# Changing Crop Tool Orientation



## Sams Clicks (Jan 2, 2013)

In lightroom, I find one feature of the crop tool very annoying. If you want to move the rectangle showing the section of the photo you are cropping, it moves in the opposite direction of your mouse. So say I select a region of the photo to crop, and then decide that I want to move the rectangle to the right. To do this I have to move my mouse to the left. Say I want to move the square up; I have to move the mouse down for it. I find this counter-intuitive for me, is there any way to change this so that when I move the mouse right, the rectangle moves right, when I move the mouse up, the rectangle moves up etc. ? 
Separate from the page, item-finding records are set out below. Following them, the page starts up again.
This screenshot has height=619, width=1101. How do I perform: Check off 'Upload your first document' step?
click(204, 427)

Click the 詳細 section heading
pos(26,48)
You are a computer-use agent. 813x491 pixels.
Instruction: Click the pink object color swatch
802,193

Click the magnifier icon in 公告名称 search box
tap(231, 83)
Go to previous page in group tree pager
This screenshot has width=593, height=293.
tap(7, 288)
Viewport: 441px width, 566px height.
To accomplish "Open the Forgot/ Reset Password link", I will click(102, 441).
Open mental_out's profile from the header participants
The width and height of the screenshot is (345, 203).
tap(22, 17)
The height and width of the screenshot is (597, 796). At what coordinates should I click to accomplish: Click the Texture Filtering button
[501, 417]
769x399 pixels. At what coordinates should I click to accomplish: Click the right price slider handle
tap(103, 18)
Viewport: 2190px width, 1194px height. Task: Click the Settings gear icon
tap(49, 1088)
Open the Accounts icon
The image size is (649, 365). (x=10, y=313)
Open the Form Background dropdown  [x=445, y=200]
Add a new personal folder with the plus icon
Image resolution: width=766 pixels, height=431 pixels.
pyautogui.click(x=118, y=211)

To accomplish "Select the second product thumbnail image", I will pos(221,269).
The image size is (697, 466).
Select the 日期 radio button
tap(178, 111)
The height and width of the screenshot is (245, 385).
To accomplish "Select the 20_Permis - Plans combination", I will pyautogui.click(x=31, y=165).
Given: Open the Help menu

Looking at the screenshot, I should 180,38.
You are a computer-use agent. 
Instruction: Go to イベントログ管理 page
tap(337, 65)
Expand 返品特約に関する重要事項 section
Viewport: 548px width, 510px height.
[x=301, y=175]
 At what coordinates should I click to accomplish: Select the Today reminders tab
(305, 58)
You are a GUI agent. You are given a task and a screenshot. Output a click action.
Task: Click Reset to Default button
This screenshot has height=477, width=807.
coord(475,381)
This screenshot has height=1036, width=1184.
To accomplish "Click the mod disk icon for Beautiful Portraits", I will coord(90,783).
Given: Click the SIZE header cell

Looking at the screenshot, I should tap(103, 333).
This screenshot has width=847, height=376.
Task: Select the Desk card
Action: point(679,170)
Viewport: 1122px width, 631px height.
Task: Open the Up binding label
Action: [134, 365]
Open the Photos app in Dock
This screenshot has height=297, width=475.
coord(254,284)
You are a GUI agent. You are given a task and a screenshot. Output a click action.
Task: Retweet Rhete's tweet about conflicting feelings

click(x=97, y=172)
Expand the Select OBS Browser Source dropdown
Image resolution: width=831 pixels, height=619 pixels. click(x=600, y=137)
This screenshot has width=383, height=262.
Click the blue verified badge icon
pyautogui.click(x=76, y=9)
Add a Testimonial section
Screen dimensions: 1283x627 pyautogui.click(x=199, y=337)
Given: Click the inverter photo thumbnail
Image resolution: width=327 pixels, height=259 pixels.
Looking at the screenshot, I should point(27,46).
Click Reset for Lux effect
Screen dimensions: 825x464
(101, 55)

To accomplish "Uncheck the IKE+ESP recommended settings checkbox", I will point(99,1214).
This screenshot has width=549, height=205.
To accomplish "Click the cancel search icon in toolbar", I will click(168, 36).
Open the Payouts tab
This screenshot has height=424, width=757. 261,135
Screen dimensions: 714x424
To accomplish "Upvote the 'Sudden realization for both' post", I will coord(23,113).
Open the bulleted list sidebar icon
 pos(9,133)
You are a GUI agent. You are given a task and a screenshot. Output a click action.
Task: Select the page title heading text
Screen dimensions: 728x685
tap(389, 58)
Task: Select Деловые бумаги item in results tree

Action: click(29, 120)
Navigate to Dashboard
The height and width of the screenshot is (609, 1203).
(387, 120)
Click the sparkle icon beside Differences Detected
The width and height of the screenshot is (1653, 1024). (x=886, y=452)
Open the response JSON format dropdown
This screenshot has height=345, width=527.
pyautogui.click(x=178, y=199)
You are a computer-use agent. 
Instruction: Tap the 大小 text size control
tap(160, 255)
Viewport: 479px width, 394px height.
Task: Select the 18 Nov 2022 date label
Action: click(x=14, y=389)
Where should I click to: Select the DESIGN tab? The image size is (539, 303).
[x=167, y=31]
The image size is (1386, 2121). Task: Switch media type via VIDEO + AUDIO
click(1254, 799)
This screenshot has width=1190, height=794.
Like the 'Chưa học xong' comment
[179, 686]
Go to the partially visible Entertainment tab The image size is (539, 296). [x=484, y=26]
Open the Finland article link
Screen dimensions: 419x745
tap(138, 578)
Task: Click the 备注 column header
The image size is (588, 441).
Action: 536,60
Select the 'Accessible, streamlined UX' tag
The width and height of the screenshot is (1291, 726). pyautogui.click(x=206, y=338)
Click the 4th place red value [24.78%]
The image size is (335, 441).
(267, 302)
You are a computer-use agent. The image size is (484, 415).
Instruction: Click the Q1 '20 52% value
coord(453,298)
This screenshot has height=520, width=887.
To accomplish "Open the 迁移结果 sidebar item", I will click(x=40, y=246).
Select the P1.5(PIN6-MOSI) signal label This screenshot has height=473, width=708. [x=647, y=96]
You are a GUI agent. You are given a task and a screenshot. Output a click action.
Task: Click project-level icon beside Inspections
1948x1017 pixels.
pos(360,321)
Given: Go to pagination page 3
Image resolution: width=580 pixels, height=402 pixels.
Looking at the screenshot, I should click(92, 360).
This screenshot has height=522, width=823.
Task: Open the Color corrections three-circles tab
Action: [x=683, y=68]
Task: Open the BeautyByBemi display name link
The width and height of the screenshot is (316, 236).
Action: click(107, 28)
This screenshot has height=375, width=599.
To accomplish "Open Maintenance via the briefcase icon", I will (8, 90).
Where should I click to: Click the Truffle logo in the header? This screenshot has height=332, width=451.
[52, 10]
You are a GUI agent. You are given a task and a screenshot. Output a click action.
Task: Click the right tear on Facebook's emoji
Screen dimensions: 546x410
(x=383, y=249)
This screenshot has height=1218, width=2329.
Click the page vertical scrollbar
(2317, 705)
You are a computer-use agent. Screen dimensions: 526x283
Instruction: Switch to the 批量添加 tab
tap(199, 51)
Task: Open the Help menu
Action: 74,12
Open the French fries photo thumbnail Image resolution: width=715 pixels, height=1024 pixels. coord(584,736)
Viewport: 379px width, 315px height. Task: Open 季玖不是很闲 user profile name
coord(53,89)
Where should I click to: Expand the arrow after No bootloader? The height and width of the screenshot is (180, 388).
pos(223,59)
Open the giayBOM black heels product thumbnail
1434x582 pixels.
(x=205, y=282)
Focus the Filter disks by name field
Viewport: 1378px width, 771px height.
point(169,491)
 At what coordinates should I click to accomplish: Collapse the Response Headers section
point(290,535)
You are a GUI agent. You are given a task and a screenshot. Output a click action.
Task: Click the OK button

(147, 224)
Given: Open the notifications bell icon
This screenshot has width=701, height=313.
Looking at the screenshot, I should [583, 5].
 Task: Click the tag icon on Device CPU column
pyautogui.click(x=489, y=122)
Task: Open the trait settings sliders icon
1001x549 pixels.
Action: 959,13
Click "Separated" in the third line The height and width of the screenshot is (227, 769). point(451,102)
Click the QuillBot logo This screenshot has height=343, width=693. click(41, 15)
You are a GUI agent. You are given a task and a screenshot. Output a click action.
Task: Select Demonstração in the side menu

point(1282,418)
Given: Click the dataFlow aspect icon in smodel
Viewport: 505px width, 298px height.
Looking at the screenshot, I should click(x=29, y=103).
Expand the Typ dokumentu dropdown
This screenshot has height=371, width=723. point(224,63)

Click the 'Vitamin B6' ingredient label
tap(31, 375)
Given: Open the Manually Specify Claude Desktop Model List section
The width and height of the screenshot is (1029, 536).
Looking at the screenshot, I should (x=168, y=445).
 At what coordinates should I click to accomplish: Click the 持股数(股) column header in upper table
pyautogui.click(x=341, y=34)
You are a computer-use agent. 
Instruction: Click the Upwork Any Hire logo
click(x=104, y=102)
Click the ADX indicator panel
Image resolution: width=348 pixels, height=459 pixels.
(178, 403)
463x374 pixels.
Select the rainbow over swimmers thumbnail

I didn't find anything to that effect, but figured I'd ask. 

Thanks.


----------



## clee01l (Jan 2, 2013)

You are thinking about this backwards.  You do not move the rectangle on the image you move the image under the rectangle.  Other applications that use rectangles have anchor points on the corners and sides of the rectangle and sometimes a rotation pin in the center.  To move these rectangles, you grab the anchor point or some place ON the rectangle and drag the rectangle  In LR if you place the cursor inside the rectangle and "grab".  You are grabbing the underlying image.  
As long as you look at the process in this light it is very intuitive.  I stumbled on this when I first tried LR cropping too.  Once you are able to grasp (pun intended) the concept, it becomes second nature.


----------



## Victoria Bampton (Jan 2, 2013)

It takes some getting used to, doesn't it.  It seems people like it once they get used to it, so much so that they've just added the same functionality into CS6.


----------



## MarkNicholas (Jan 3, 2013)

Yes I agree, initially it is a bit disconcerting particularly coming from PS, but after adjusting a few images you soon get used to it. I find the crop tool in LR to be one of its best features.


----------



## Brad Snyder (Jan 3, 2013)

But to answer the OP's question, there's no magic 'swap' button. And to reiterate the fundamental feedback we've been getting from the UI design team since day 1, "Get used to it, this is better."
By that I mean, the interface is not likely to change in the foreseeable future.


----------



## Kiwigeoff (Jan 3, 2013)

Photoshop has moved to the Lightroom model now!:disgusted:


----------



## MarkNicholas (Jan 4, 2013)

Kiwigeoff said:


> Photoshop has moved to the Lightroom model now!:disgusted:



That shows you how long it is since I used Photoshop !!!


----------



## Sams Clicks (Jan 13, 2013)

Clee01 & other posters here, 

Thanks for your input. I've been implementing this "point of view" you described i.e. thinking about it the other way round, and indeed I find that it does get a lot easier. If it was upto me I'd have it the other way round, but that's just me. Thanks for the perspective though, makes it much easier now. 




clee01l said:


> You are thinking about this backwards.  You do not move the rectangle on the image you move the image under the rectangle.  Other applications that use rectangles have anchor points on the corners and sides of the rectangle and sometimes a rotation pin in the center.  To move these rectangles, you grab the anchor point or some place ON the rectangle and drag the rectangle  In LR if you place the cursor inside the rectangle and "grab".  You are grabbing the underlying image.
> As long as you look at the process in this light it is very intuitive.  I stumbled on this when I first tried LR cropping too.  Once you are able to grasp (pun intended) the concept, it becomes second nature.


----------



## Mark Sirota (Jan 13, 2013)

As a way of persuading yourself that LR isn't backward, think about crop rotation.  If you rotate the crop rectangle but leave the photo behind it alone, then you'd need to tilt your head to see whether you've got it straight.  If you rotate the photo behind the crop rectangle, then your head can stay straight up.


----------



## Norfolk Lad (Feb 18, 2013)

> As a way of persuading yourself that LR isn't backward, think about crop rotation



You can learn about it at agricultural college.


----------



## Hal P Anderson (Feb 18, 2013)

Hal


----------



## clee01l (Feb 18, 2013)

Crop rotation is not so important with the proper fertilizer. We seem to have plenty of that around here.


----------